§ SOURCE EXCERPT
○ ○ ○ ○ ○ ○ ○
Marc Zyngier Feb. 16, 2022, 2:39 p.m. UTC | #1
On 2022-02-16 13:28, Shawn Guo wrote:
> Make a call to cpu_cluster_pm_enter() on the last CPU going to low 
> power
> state (and cpu_cluster_pm_exit() on the firt CPU coming back), so that
> platforms can be notified to set up hardware for getting into the 
> cluster
> low power state.
> 
> Signed-off-by: Shawn Guo <shawn.guo@linaro.org>
> ---
>  drivers/cpuidle/cpuidle-psci.c | 13 +++++++++++++
>  1 file changed, 13 insertions(+)
> 
> diff --git a/drivers/cpuidle/cpuidle-psci.c 
> b/drivers/cpuidle/cpuidle-psci.c
> index b51b5df08450..c748c1a7d7b1 100644
> --- a/drivers/cpuidle/cpuidle-psci.c
> +++ b/drivers/cpuidle/cpuidle-psci.c
> @@ -37,6 +37,7 @@ struct psci_cpuidle_data {
>  static DEFINE_PER_CPU_READ_MOSTLY(struct psci_cpuidle_data, 
> psci_cpuidle_data);
>  static DEFINE_PER_CPU(u32, domain_state);
>  static bool psci_cpuidle_use_cpuhp;
> +static atomic_t cpus_in_idle;
> 
>  void psci_set_domain_state(u32 state)
>  {
> @@ -67,6 +68,14 @@ static int __psci_enter_domain_idle_state(struct
> cpuidle_device *dev,
>  	if (ret)
>  		return -1;
> 
> +	if (atomic_inc_return(&cpus_in_idle) == num_online_cpus()) {
> +		ret = cpu_cluster_pm_enter();
> +		if (ret) {
> +			ret = -1;
> +			goto dec_atomic;
> +		}
> +	}
> +
>  	/* Do runtime PM to manage a hierarchical CPU toplogy. */
>  	rcu_irq_enter_irqson();
>  	if (s2idle)
○ ○ ○ ○ ○ ○ ○
§ WHAT YOU HAVE TO DO
Copy the patch email starting at "Marc Zyngier Feb." and ending at "changed, 13 insertions(+)", and swap "notified" for "informed".

§ DATA SECTION
○ ○ ○ ○ ○ ○ ○
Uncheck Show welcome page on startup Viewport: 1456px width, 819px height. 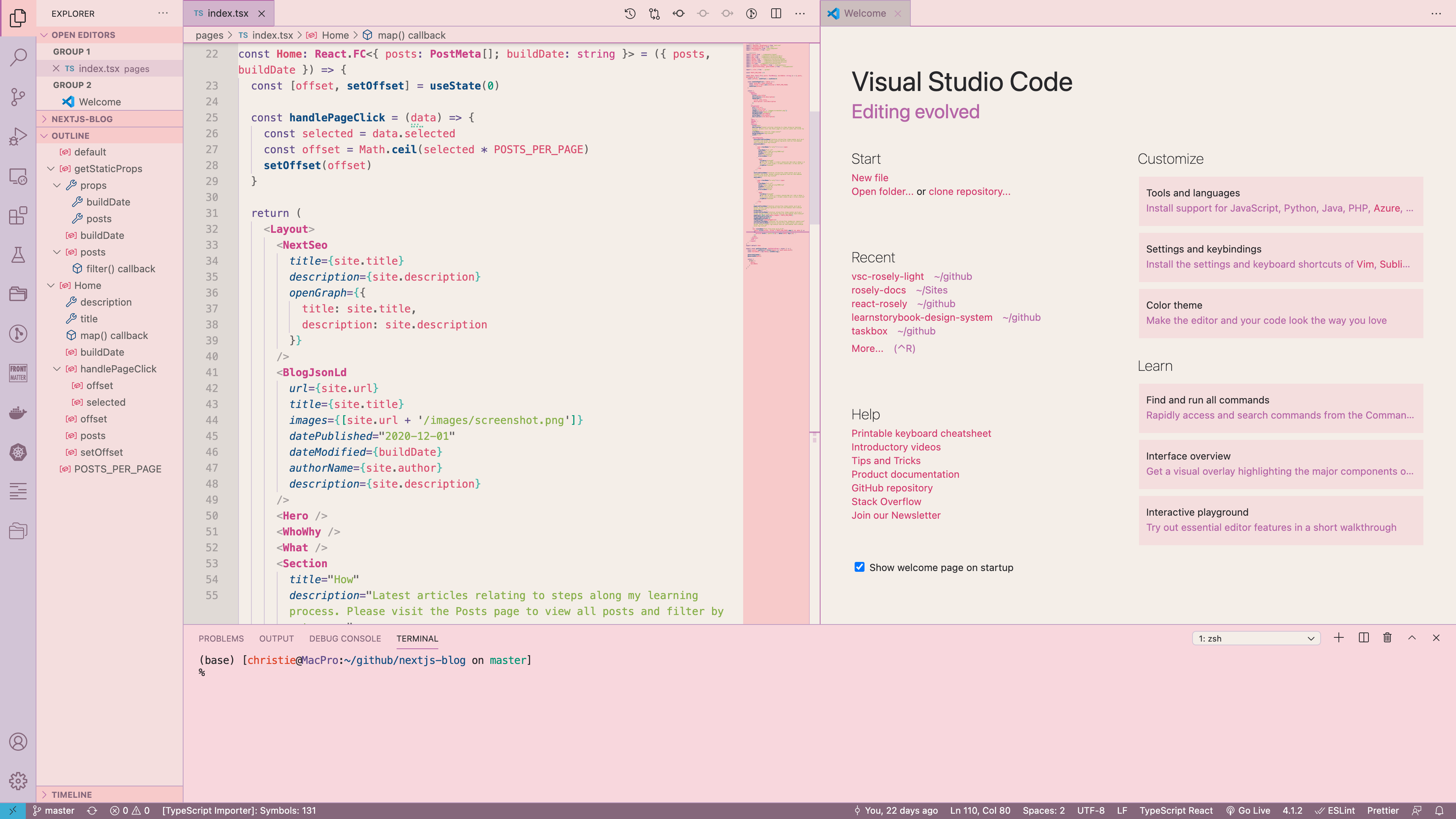click(858, 567)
○ ○ ○ ○ ○ ○ ○
§ TASK ANSWER
Marc Zyngier Feb. 16, 2022, 2:39 p.m. UTC | #1
On 2022-02-16 13:28, Shawn Guo wrote:
> Make a call to cpu_cluster_pm_enter() on the last CPU going to low 
> power
> state (and cpu_cluster_pm_exit() on the firt CPU coming back), so that
> platforms can be informed to set up hardware for getting into the 
> cluster
> low power state.
> 
> Signed-off-by: Shawn Guo <shawn.guo@linaro.org>
> ---
>  drivers/cpuidle/cpuidle-psci.c | 13 +++++++++++++
>  1 file changed, 13 insertions(+)